(Collected data entries)
————
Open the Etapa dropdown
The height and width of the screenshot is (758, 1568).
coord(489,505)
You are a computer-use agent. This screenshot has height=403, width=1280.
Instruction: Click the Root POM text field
————
■ Required work: Print the records once more, exactly as they were given.

■ Your solution:
Open the Etapa dropdown
The height and width of the screenshot is (758, 1568).
coord(489,505)
You are a computer-use agent. This screenshot has height=403, width=1280.
Instruction: Click the Root POM text field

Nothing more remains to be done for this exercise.